Tips for Avoiding a Distracted Driving Accident

In a statewide campaign that ran from April 11-19, Minnesota officers cracked down on distracted driving. During the weeklong campaign, officers handed out 972 citations for distracted driving, many of them in our area.

Unfortunately, distracted driving can lead to accidents. In 2015, distracted driving was a factor in 174 serious injury crashes and 74 deaths in Minnesota alone. There are, though, things you can do to avoid being involved in a distracted driving accident.

Understand the Types of Distractions

There are three types of driving distractions. The first is visual distractions. This is anything that takes your eyes off the road. It could include texting a friend, looking for a dropped object, or any other activity that takes your eyes off the road.

The second type of distraction is a manual distraction, which is anything that takes your hands off the wheel. Many of the same activities that take your eyes off the road will also take one or more of your hands off the wheel. You could, though, have one type of distraction without having the other.

The final type of distraction is a cognitive distraction. This is anything that takes your mind off the road. Talking on your cell phone, talking to a passenger, daydreaming, or even just planning out your day in your head could all be considered cognitive distractions. While visual distractions may seem like the most dangerous, any type of driving distraction could lead to a crash.

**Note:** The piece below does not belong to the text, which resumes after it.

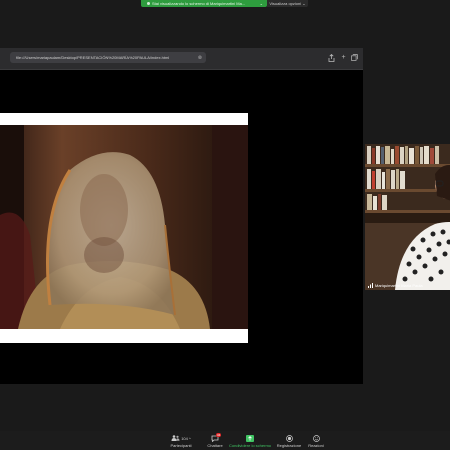 The image size is (450, 450). Describe the element at coordinates (288, 4) in the screenshot. I see `view-options-button: Visualizza opzioni ⌄` at that location.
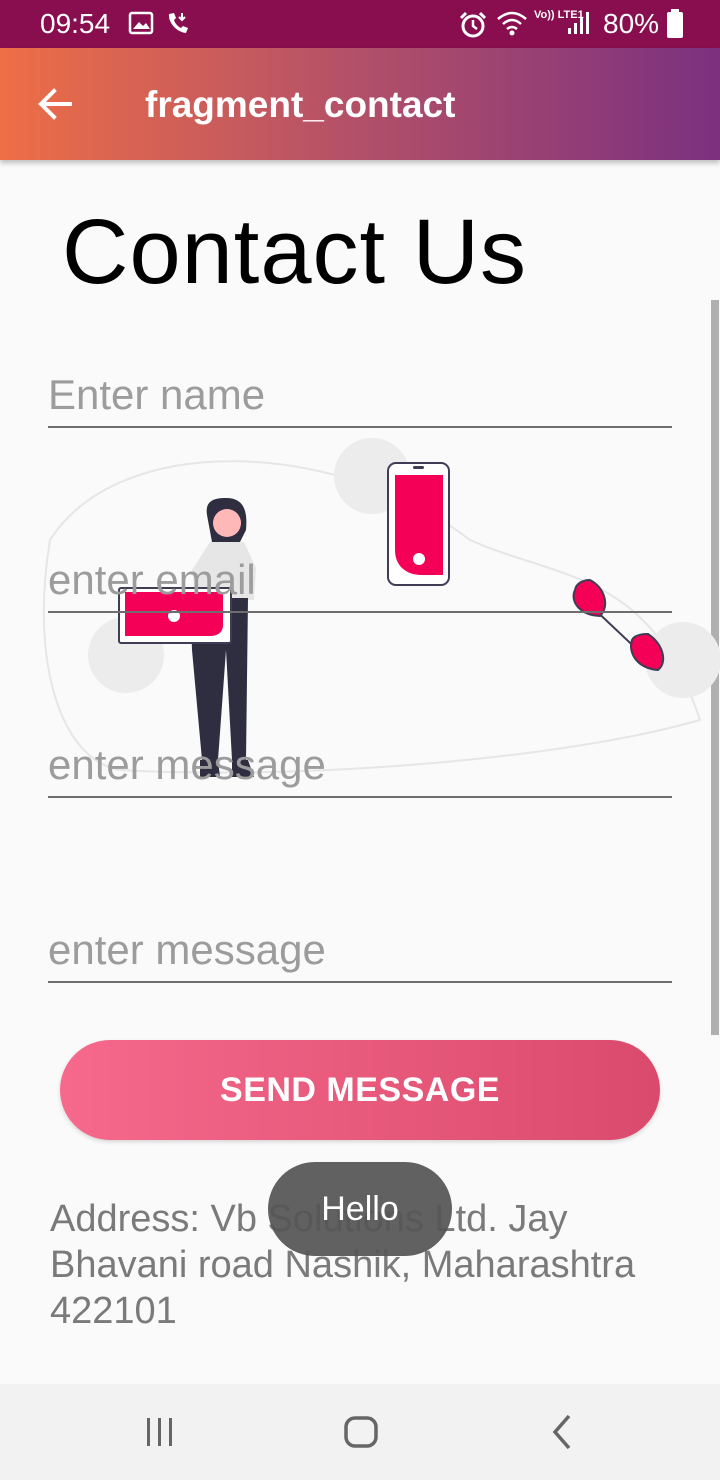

Common Distractions and Solutions

A study conducted last year by the Department of Public Safety looked at some of the common driving distractions in our state. Most of the top distractions fall under one of three areas: cell phones, interaction with passengers, and reaching for or using items. Fortunately, there are things you can do to prevent yourself from allowing these things to become a problem for you.

According to the Minnesota Department of Public Safety’s Office of Traffic Safety, there are certain restrictions placed upon drivers when it comes to cell phone use while driving. All drivers are prohibited from reading, composing, or sending texts while the vehicle is in motion or is part of traffic. This includes if you are stuck in a traffic jam or stopped at an intersection. Drivers under 18, as well as school bus drivers, are prohibited from talking on a cell phone at all. Exceptions are made if the person needs to call 911 in an emergency.

For your own safety, it is best to avoid talking on your cell phone while driving, even if it is legal for you to do so. If you are someone who knows you are going to be tempted by your phone going off, either turn off the sound, or place it somewhere where you will be unable to reach it while driving. If you have a passenger, you may want to have your passenger answer your phone or respond to texts.

While passengers can be a great help when it comes to navigation or helping you to stay alert, they can also be a distraction. Whether it is talking to the front-seat passenger or getting distracted by the kids fighting in the backseat, if your mind is on your passengers rather than on the road, an accident could happen. To avoid being distracted by a passenger, limit non-navigation discussions, particularly in congested or unfamiliar areas.

You should also teach your children proper vehicle behavior. Of course, sometimes teaching them proper behavior and having them use this behavior are two different things. When necessary, pull off to the side of the road to deal with behavioral issues. Even if you are running behind, it is better to be a little late than to get in a wreck because you were distracted by your arguing children.

Food, drinks, and reaching for other items in your vehicle can also cause a distraction. When taking a long drive, going without food or drink might be highly illogical. When possible, try to plan your trip so you can stop, get out of your vehicle, and eat. When that is not possible, at least try to avoid messy foods, and make sure items are secure enough that they will not go flying if you have to come to a quick stop. For example, put the drink in the cup holder rather than trying to balance it between your legs.

You can avoid other reaching distractions by having your passenger control the radio, music, or books-on-CD. Adjust your mirrors, steering wheel, and seat before taking off. If a child drops a toy or you otherwise think something needs to be picked up off the floor, have someone else get it, or wait to retrieve it until you can safely pull off of the road.